▶ **WORK INSTRUCTION**
Find the count of lines in the material below that include the word "arrow". State nothing but that number.

+++ RECORDS SHOWN

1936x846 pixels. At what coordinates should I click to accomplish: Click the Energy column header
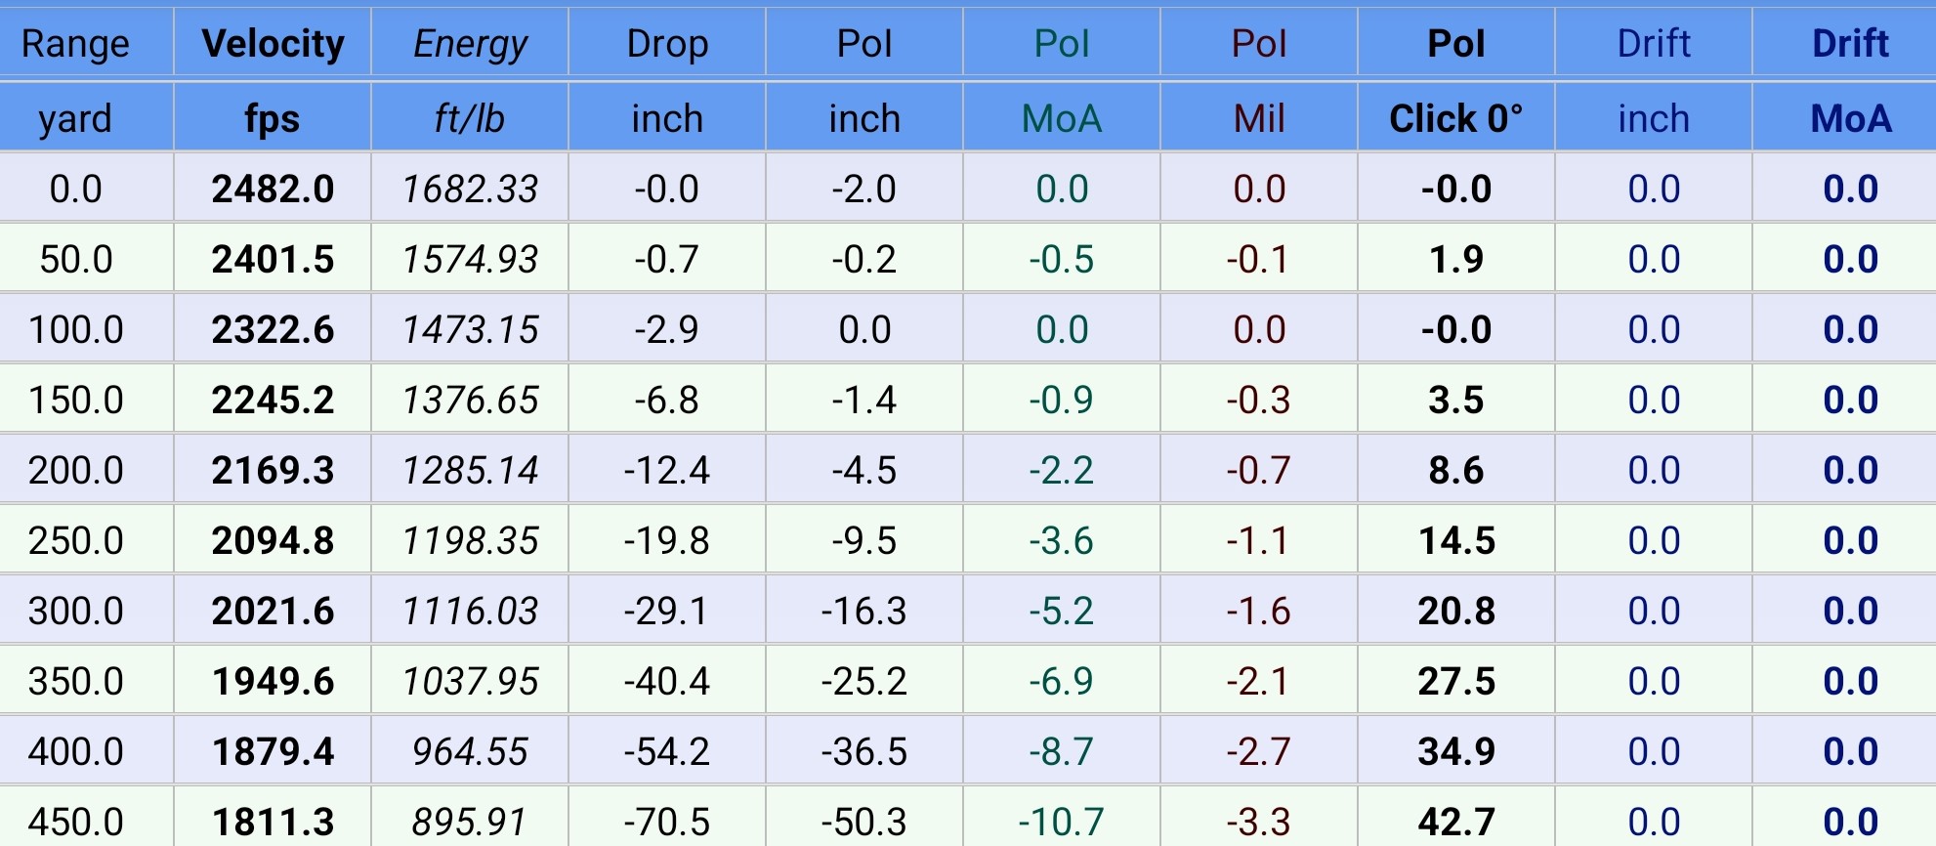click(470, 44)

++++++
+++ RECORDS SHOWN

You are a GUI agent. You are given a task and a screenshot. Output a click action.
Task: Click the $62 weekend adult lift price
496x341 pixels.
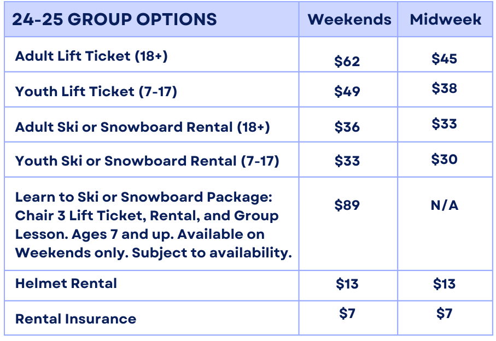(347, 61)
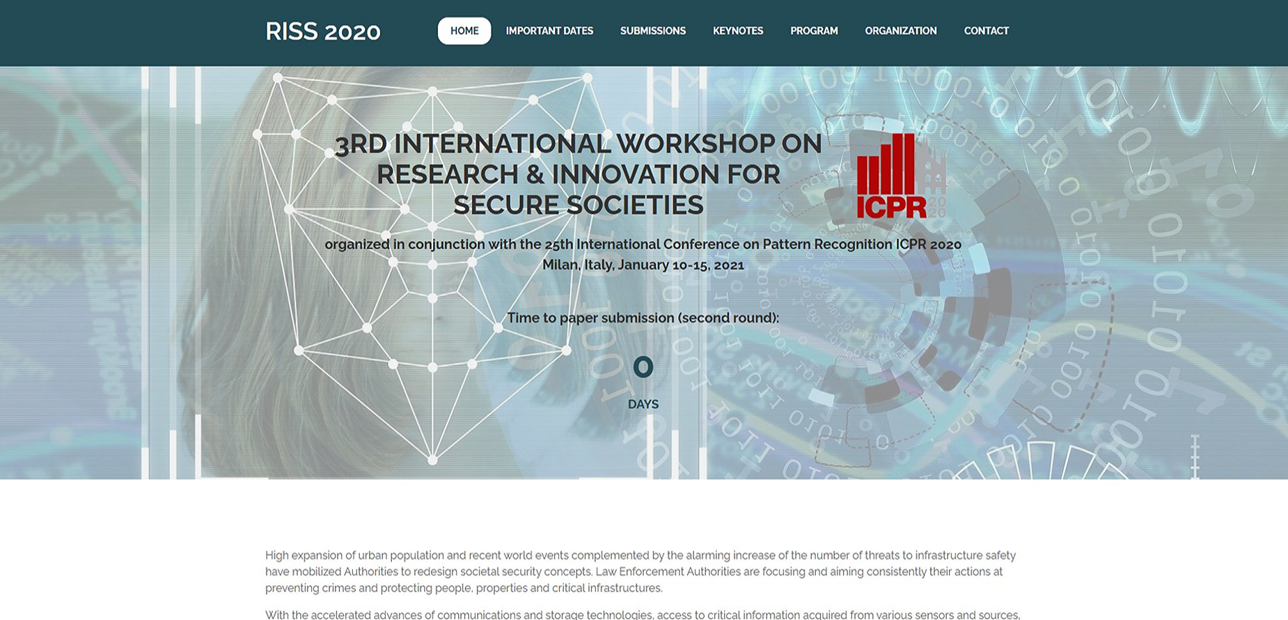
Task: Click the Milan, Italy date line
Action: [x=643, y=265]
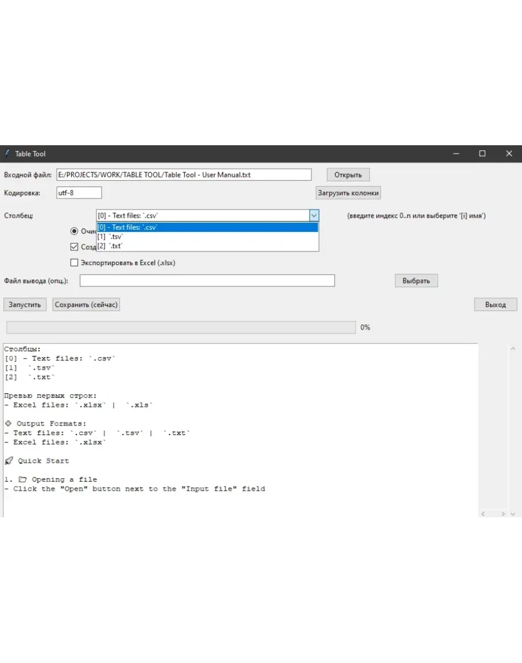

++++++
+++ RECORDS SHOWN

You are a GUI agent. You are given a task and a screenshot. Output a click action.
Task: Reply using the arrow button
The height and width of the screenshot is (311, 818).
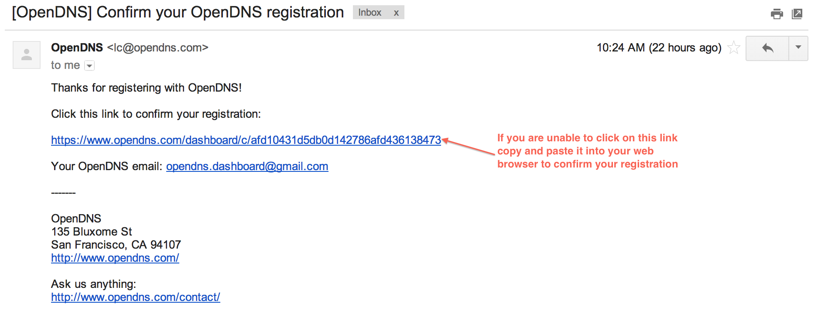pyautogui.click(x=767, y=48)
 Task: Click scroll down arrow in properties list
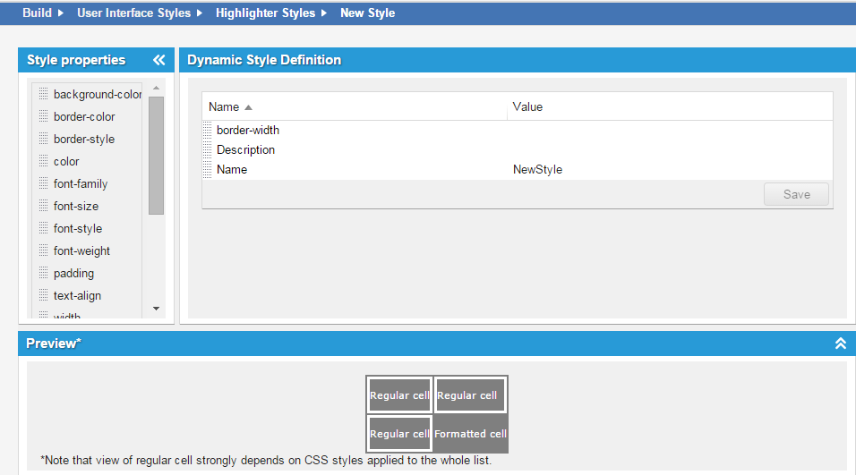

++++++

▶ **COMPLETED EXERCISE**
2